Но сейчас мне предстояло испытание.
Мякоть абрикосов была жестковатой, хотя это было и не важно. Нашей целью были ядрышки косточек и, наконец, мы принялись за них, покончив с кучкой из плодов. Косточки были твёрже, чем обычно, и камнем, кое-как приспособленным к такой работе, было сложно раскалывать, не раскрошив крошку во внутрь, а сочную и мягкую плоть ядрышек не очень то приятно есть вместе со скорлупой. После очередной испорченной косточки, я сбегал за двумя молотками, чтобы было удобно раскалывать по ребру, придерживая пальцами словно гвоздь. Возвращаясь, я увидел соседа, проходившего мимо Руслана, Дядю Алика - как мне малому было принято обращаться к нему.
- Добрый день, - скороговоркой выпалил я, пробегая мимо.
- Здравствуй, - приветливо сказал он в ответ.
- Зачем ты здороваешься с ним, он же русский, - взяв молоток, прошептал Руслан, ошарашив меня.
- Потому что, надо приветствовать взрослых, - невозмутимым видом, нашёлся я с ответом, и принялся с ним раскалывать косточки. Теперь они поддавались легче… Ядра были чище, без крошки скорлупы.
Но то, что творилось со мной в этот момент, было сложно описать. Всё было по-детски, но всё же тяжело: внутри, где-то очень глубоко, что-то рушилось и оседало оскоминой, в голове мешалась каша из воспоминаний и ужасных моментов. Мне вспомнились художественные и документальные военные фильмы, газетные и журнальные статьи о правде и ужасе Второй Мировой (ужас, сколько мне тогда было? – шесть? – семь?)… где-то внутри, меня начинало трясти. Было даже несколько страшно – я не знал, как надо было поступить в этом случае, в душе чувствовалась какая-то кислующая слабина. Но я был ребёнком, и всё так же невозмутимо продолжал раскалывать косточки, а он соседским мальчишкой (старше меня на полтора года), с которым мы довольно часто играли вместе.

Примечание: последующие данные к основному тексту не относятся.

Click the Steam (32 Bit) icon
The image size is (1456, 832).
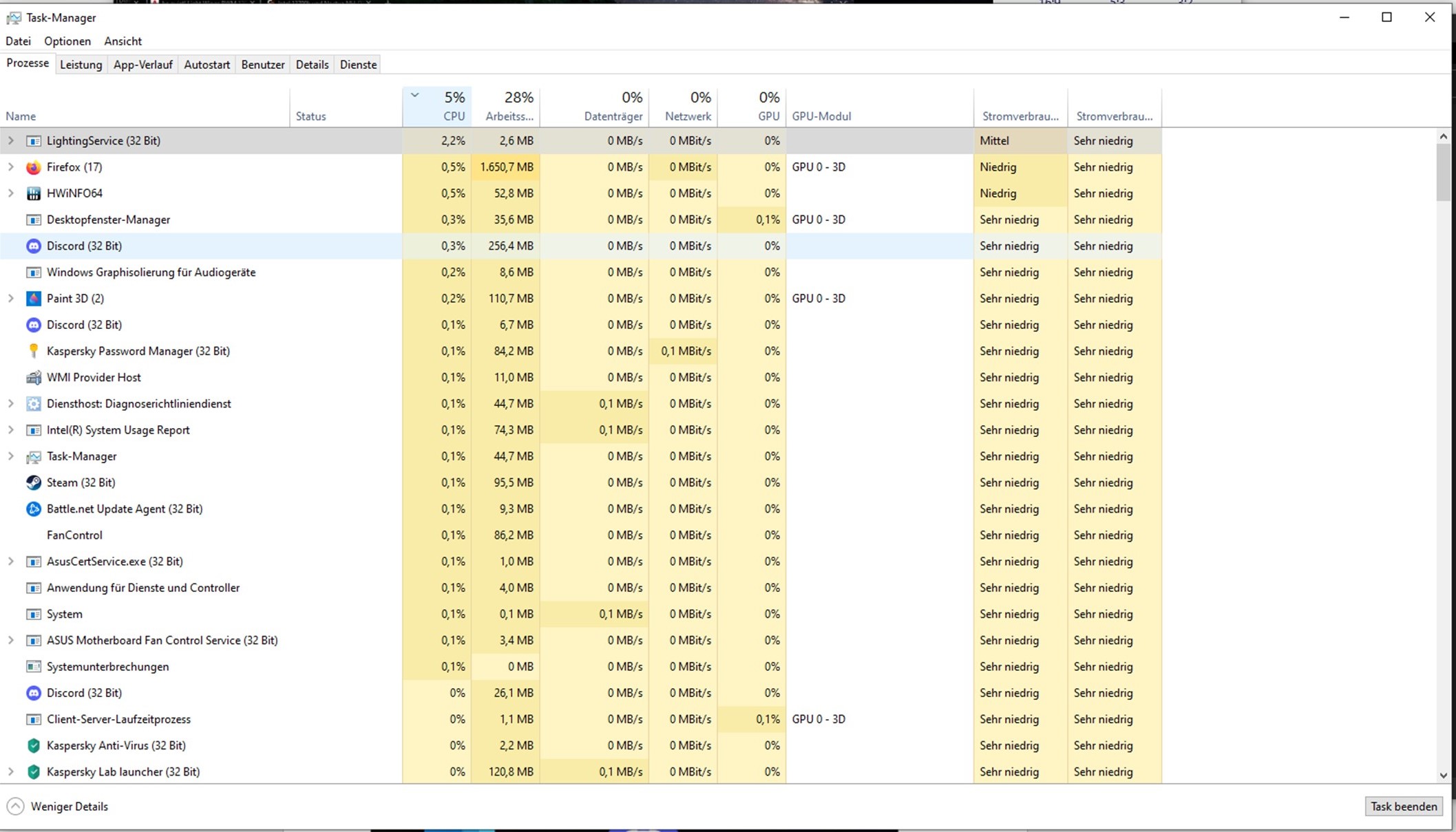point(33,482)
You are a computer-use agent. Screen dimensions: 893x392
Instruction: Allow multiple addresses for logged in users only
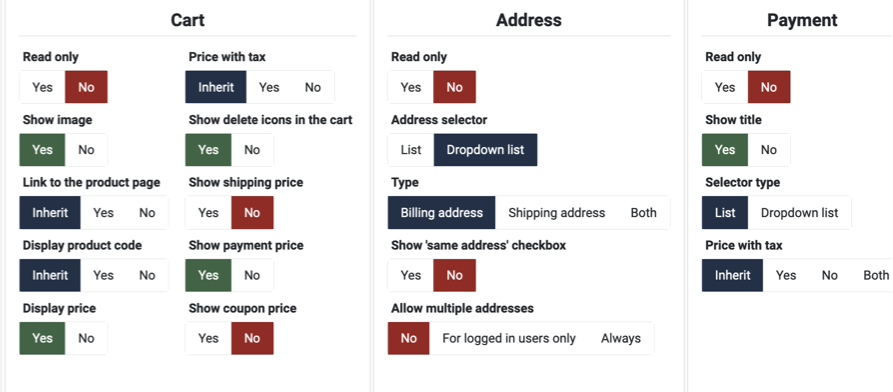tap(509, 338)
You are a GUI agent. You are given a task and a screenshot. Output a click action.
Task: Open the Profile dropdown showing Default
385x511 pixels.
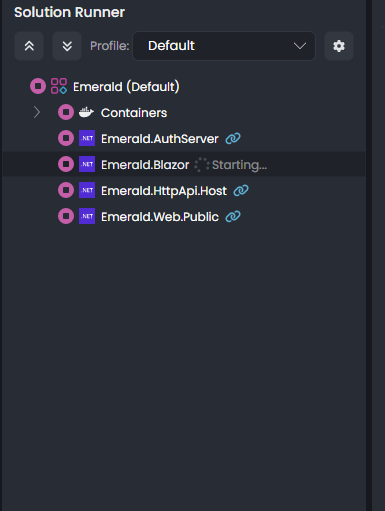click(x=224, y=46)
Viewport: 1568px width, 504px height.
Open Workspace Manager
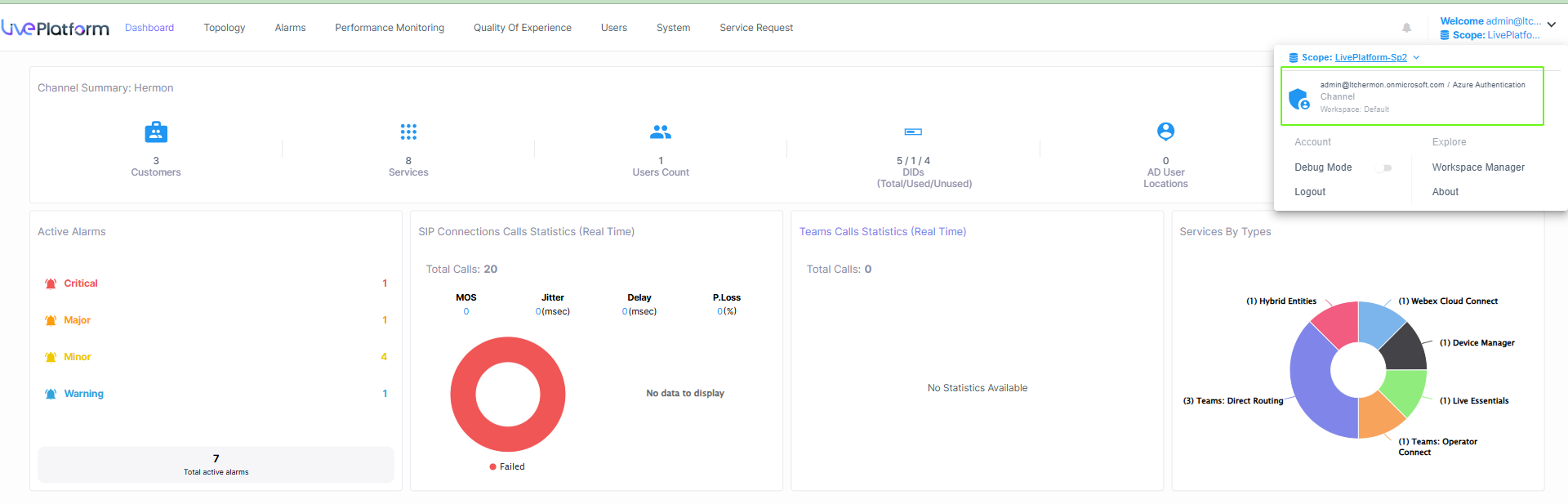[1478, 167]
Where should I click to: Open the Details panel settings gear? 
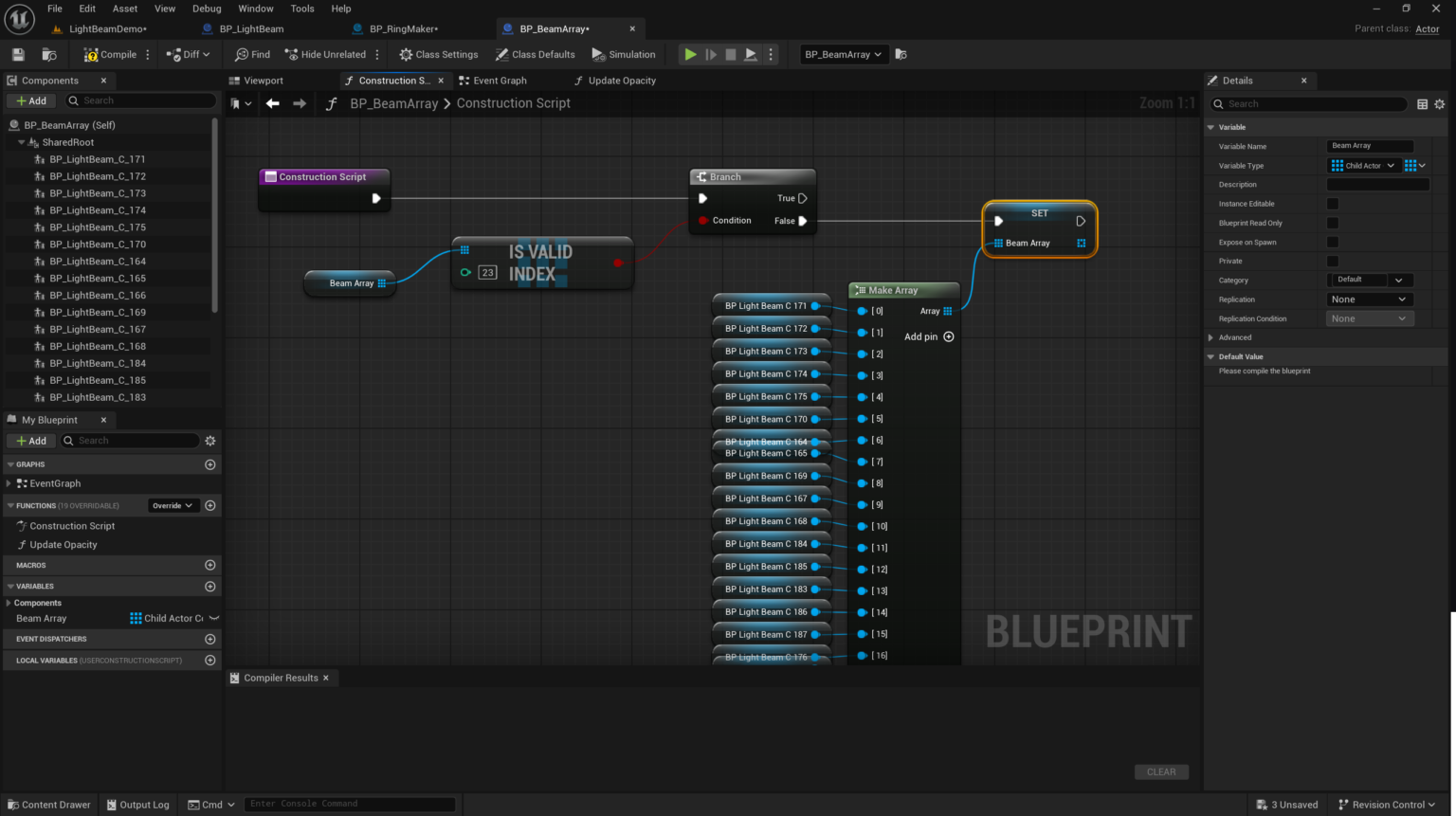click(x=1440, y=104)
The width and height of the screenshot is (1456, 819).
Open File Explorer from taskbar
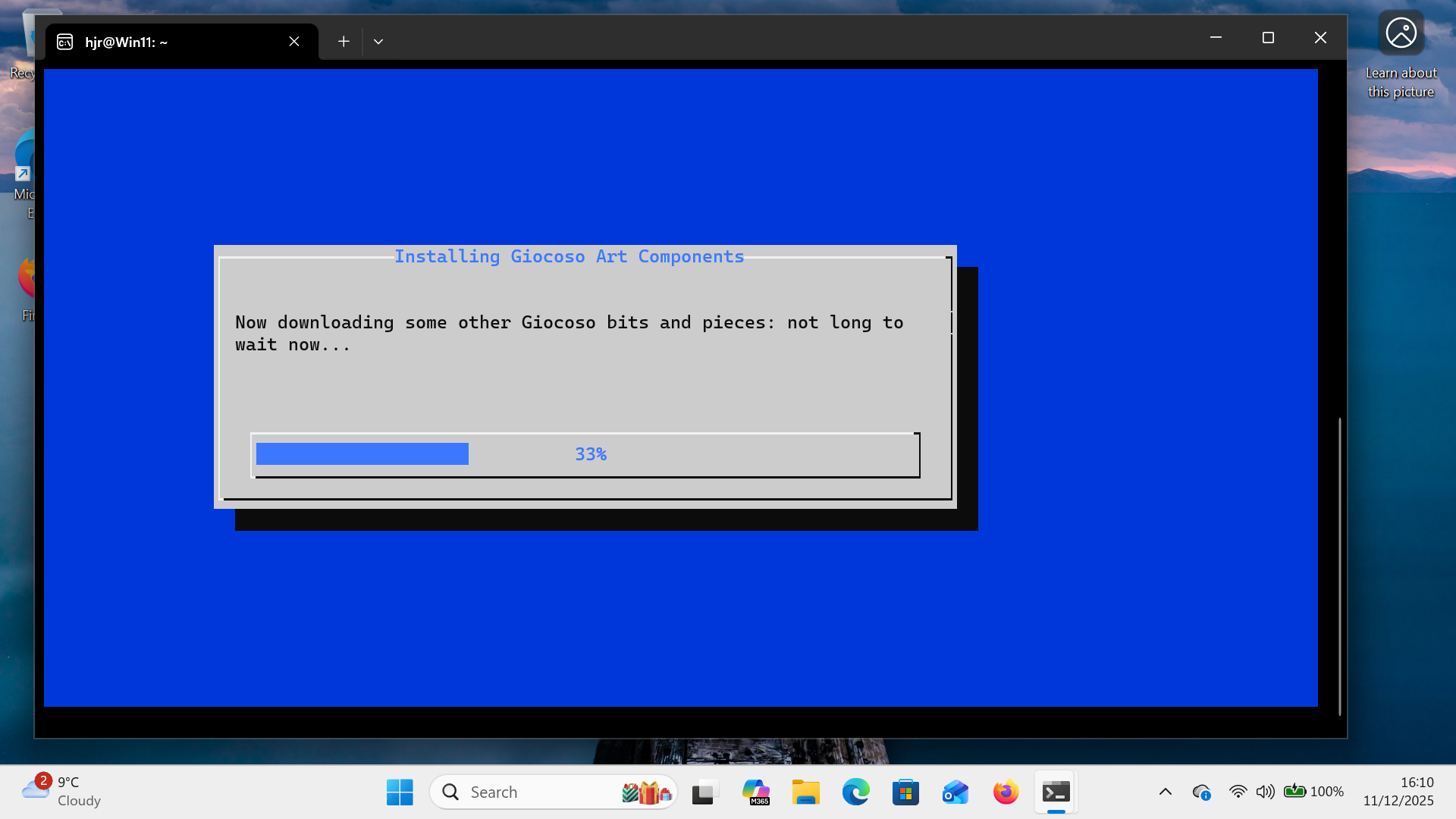(x=805, y=792)
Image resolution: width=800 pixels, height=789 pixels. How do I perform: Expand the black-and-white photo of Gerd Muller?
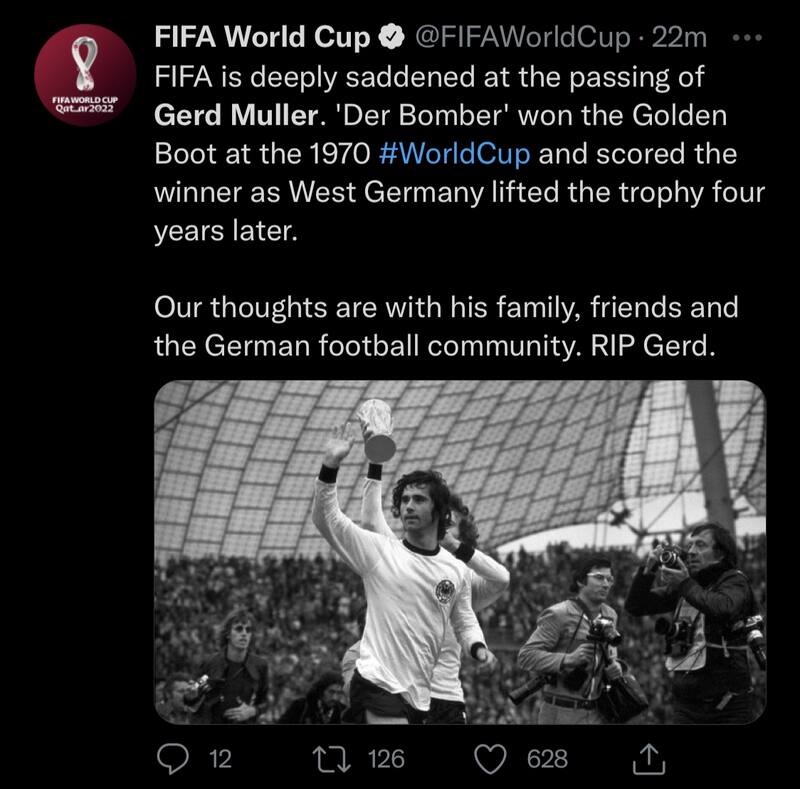[460, 552]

Теперь мы молчали – это как-то меня успокаивало, потому что я мог собраться с мыслями. Ядрышки косточек были сочными и в тоже время немного горчили. За процессом я несколько успокоился и в какой-то момент пришёл к не по-детски взрослой мысли: ведь он не виноват, это не его мнение, это мнение всего лишь его родителей. Он не виноват в таких речах, ведь он такой же, как и я РЕБЁНОК. Мне хотелось тогда в это верить... и я был ребёнком… и я в это поверил…
Вечером я вернулся домой к своей семье, где под титаническим началом толерантности, ведшем с самого основания рода, приветствуется терпимость и уважение. И это священное наставление не давало расколоться моему внутреннему миру, как раскалывались эти абрикосовые косточки, под словно шмякающимися ударами молотков-слов соседского мальчишки.